Teste BMW R18, a herança de Berlim
texto de Pedro Alpiarça
Introdução
4 anos de desenvolvimento. 1800 cc. Motor de dois cilindros opostos (este boxer tem 97 anos…). 345kg de motociclo dos quais quase um terço é motor e caixa. Entre as 2k e as 4k produz qualquer coisa como 158 Nm de binário, num planalto de força interminável. Os seus 91cv são o quase dobro do motor que equipava os carochas dos anos 70. Porquê esta comparação? Porque a BMW R18 descende da uma moto que foi uma referência para a marca bávara: a mítica R5. Vamos começar por aí…

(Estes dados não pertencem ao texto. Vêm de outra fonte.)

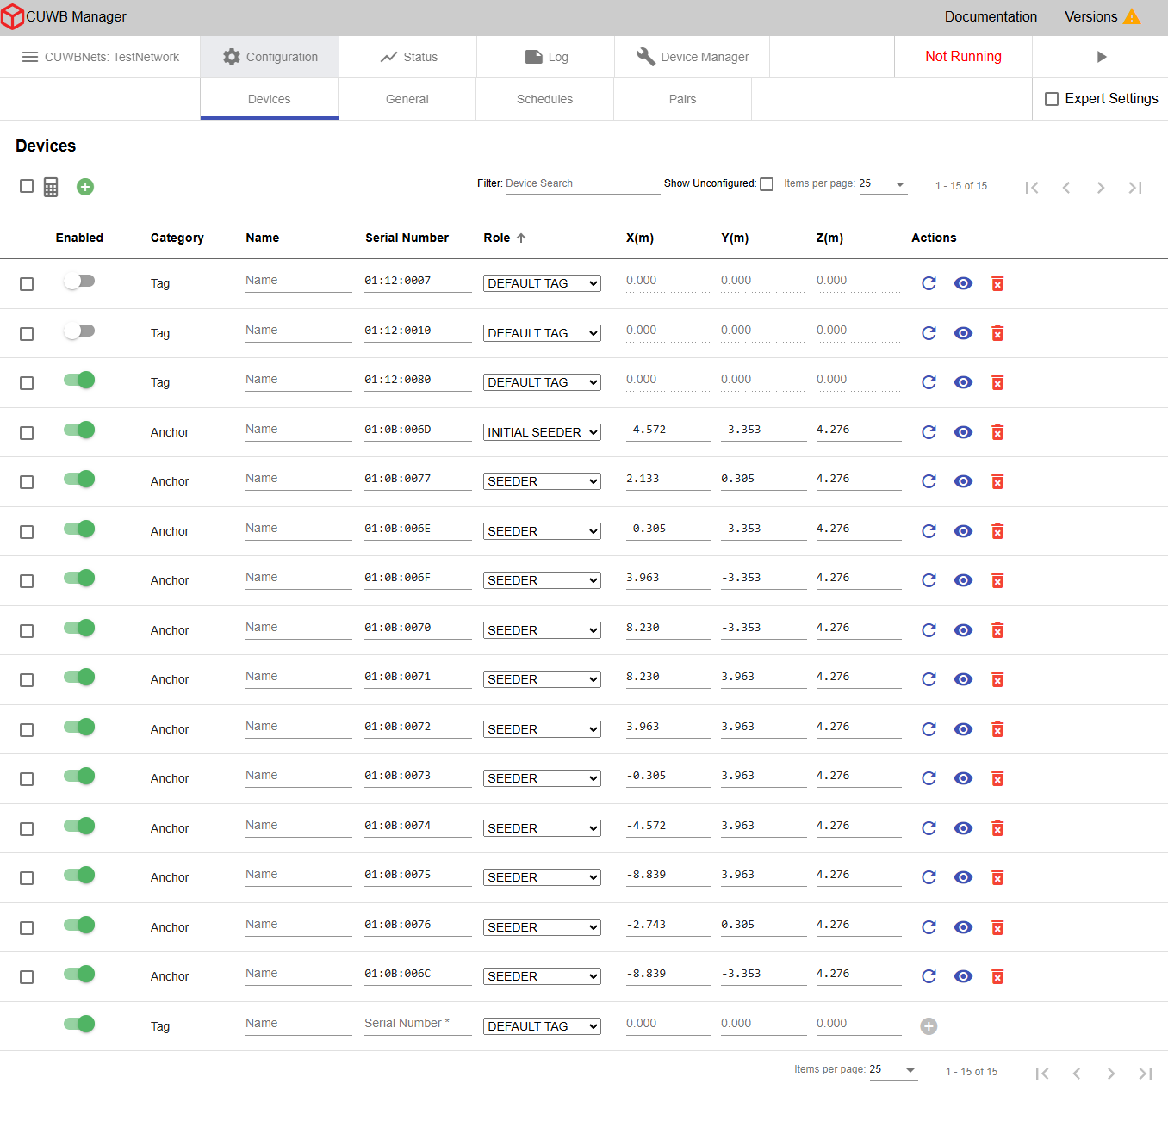Image resolution: width=1168 pixels, height=1127 pixels.
Task: Switch to the Schedules tab
Action: pyautogui.click(x=544, y=98)
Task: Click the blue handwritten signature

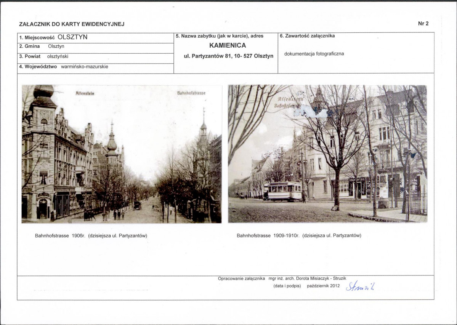Action: click(x=360, y=287)
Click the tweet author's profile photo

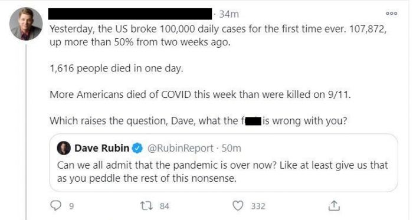pos(26,24)
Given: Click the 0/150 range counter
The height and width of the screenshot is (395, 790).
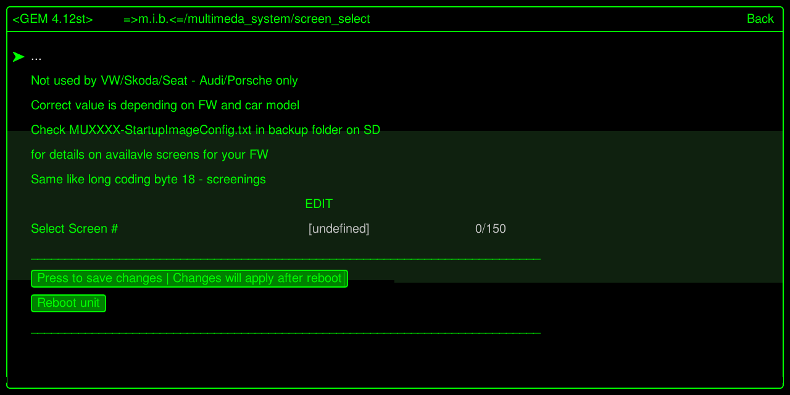Looking at the screenshot, I should click(x=491, y=229).
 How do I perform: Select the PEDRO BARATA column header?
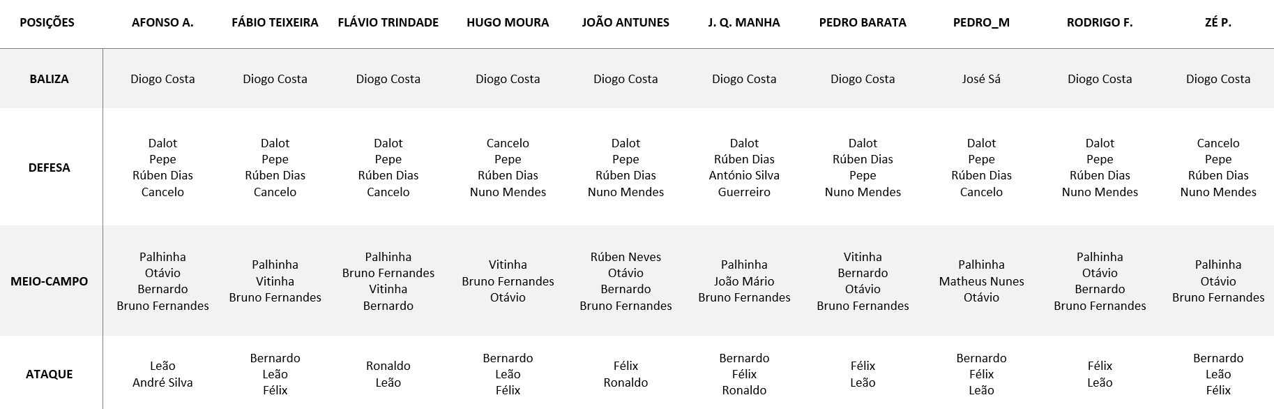863,22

Não é à toa que os nossos últimos ensaios estejam associados a este espaço (Museu do Ar). A aviação esteve na génese da BMW, sendo que os seus primeiros motores tinham como objectivo servirem de propulsores para aviões.
Daí às motos foi um salto, e esta R5 mostra todo o brilhantismo da marca nesse processo. Foi a primeira moto a ter o atuador da caixa de velocidades nos pedais, abandonando assim o chamado suicidal shift que tantos arrepios causava na sua utilização. A disposição dos comandos no guiador também foi revolucionária, muito semelhante ao que encontramos hoje em dia nas nossas máquinas.
O motor boxer de 400 cc roçava uns loucos 135 km/h, números apenas atingidos por alguns carros desportivos. O quadro em duplo berço as forquilhas telescópicas também foram inovações importantes, tornando a R5 numa moto de referência em provas desportivas. Produzida apenas durante dois anos e de valor bastante elevado, o seu reinado foi efémero mas vincádamente revolucionário na indústria do mundo das duas rodas. Os poucos exemplares restantes hoje em dia são muito apreciados. Basta vê-las orgulhosas no Goodwood Festival.
Design e Motor
Esta é a herança que e carrega com orgulho. Nas suas linhas, a história repete-se. O quadro em duplo berço com o mono-amortecedor escondido, que nos faz lembrar uma secção traseira rígida, o cardan exposto, os escapes fish tail, o depósito em forma de gota com as duas linhas brancas, a cobertura das forquilhas, e obviamente o motor Boxer, são dejá-vus num feliz reencontro com o passado.
“Soul is all that matters” é o mote da R18. E a alma desta máquina é o seu motor. Refrigerado a ar e óleo, cumprindo as normas Euro 5, é o maior alguma vez desenvolvido pela BMW para uma moto, e se dos números já falámos, deliciemo-nos com a sua simplicidade estética. Imponente, sem cablagens à vista, apenas as bonitas hastes das válvulas em cromado.
A clássica distribuição OHV de dupla arvore de cames, conta com 4 válvulas por cilindro, ignição dupla e cabeças dos pistons em alumínio.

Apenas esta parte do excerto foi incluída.